> **Dane wejściowe**:
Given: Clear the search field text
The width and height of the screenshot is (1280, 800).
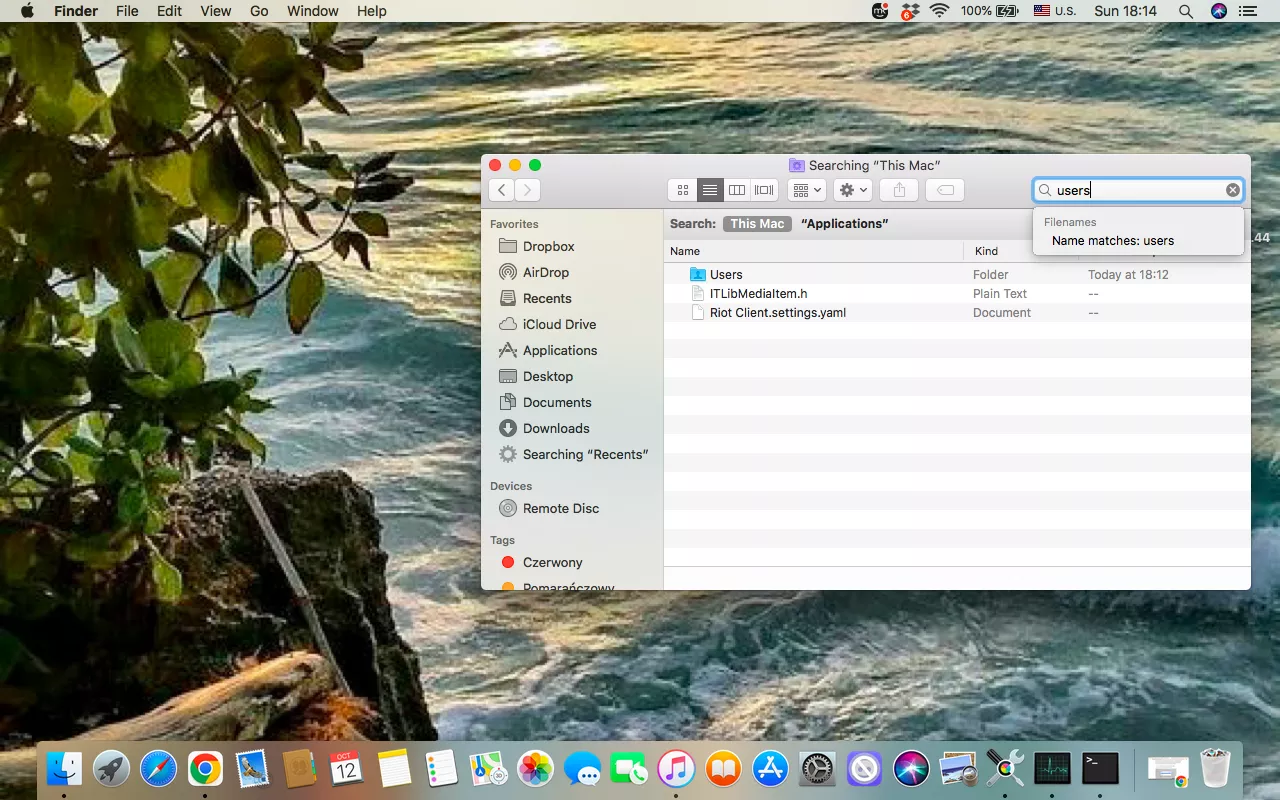Looking at the screenshot, I should tap(1233, 190).
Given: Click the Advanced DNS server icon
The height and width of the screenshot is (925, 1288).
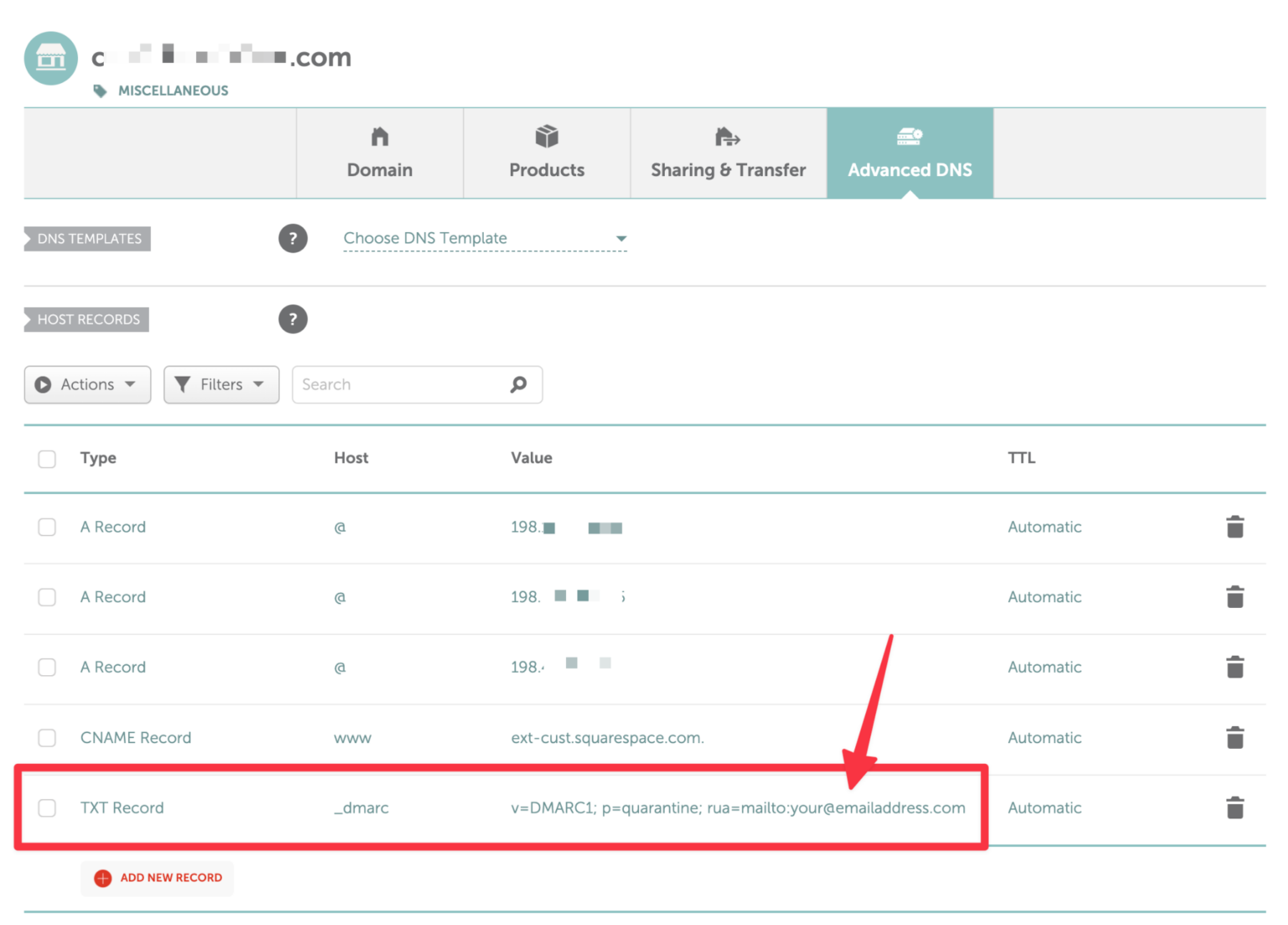Looking at the screenshot, I should (x=910, y=136).
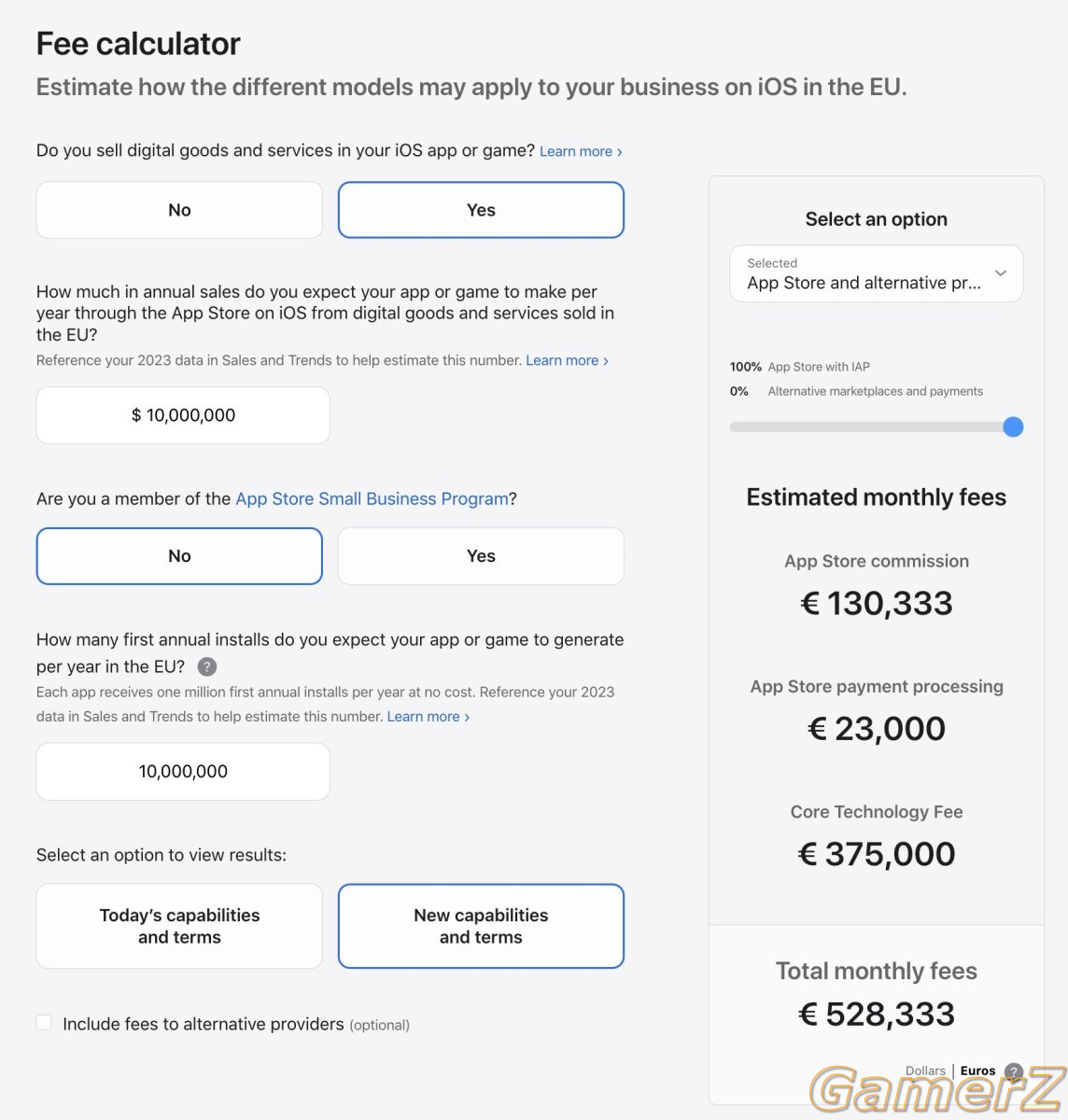Open Learn more link about first annual installs
The width and height of the screenshot is (1068, 1120).
429,717
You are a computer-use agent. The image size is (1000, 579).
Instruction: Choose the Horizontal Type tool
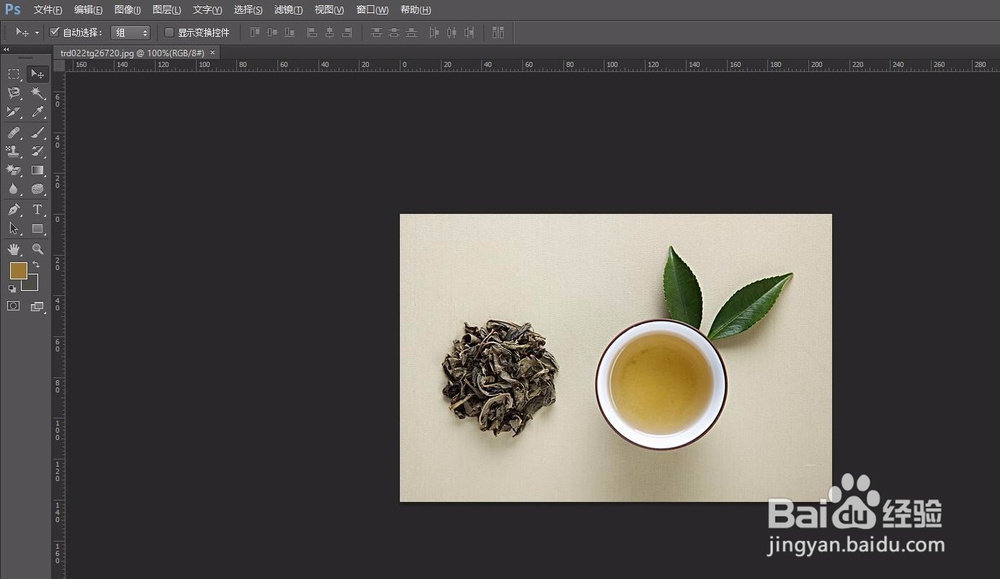tap(38, 207)
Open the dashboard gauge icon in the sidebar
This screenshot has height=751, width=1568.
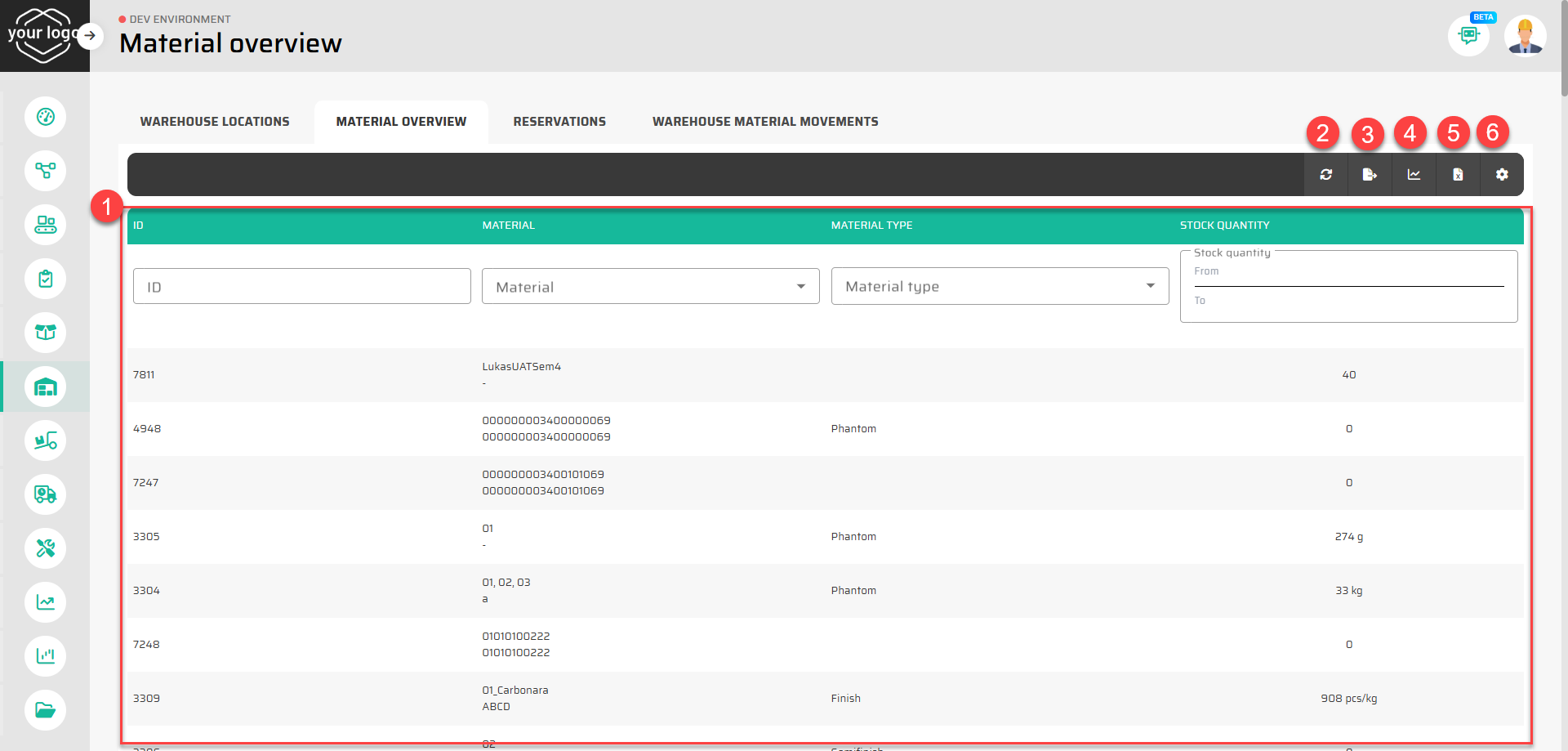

> **Treść zadania**:
Przepisz wszystkie powyższe dane słowo w słowo, bez żadnych zmian. Obrazki pomiń.

> **Rozwiązanie**:
Given: Clear the search field text
The width and height of the screenshot is (1280, 800).
Looking at the screenshot, I should tap(1233, 190).
Given: Click the Advanced DNS server icon
The height and width of the screenshot is (925, 1288).
Looking at the screenshot, I should (x=910, y=136).
Open Learn more link about first annual installs
The width and height of the screenshot is (1068, 1120).
429,717
You are a computer-use agent. The image size is (1000, 579).
Instruction: Choose the Horizontal Type tool
tap(38, 207)
Open the dashboard gauge icon in the sidebar
This screenshot has height=751, width=1568.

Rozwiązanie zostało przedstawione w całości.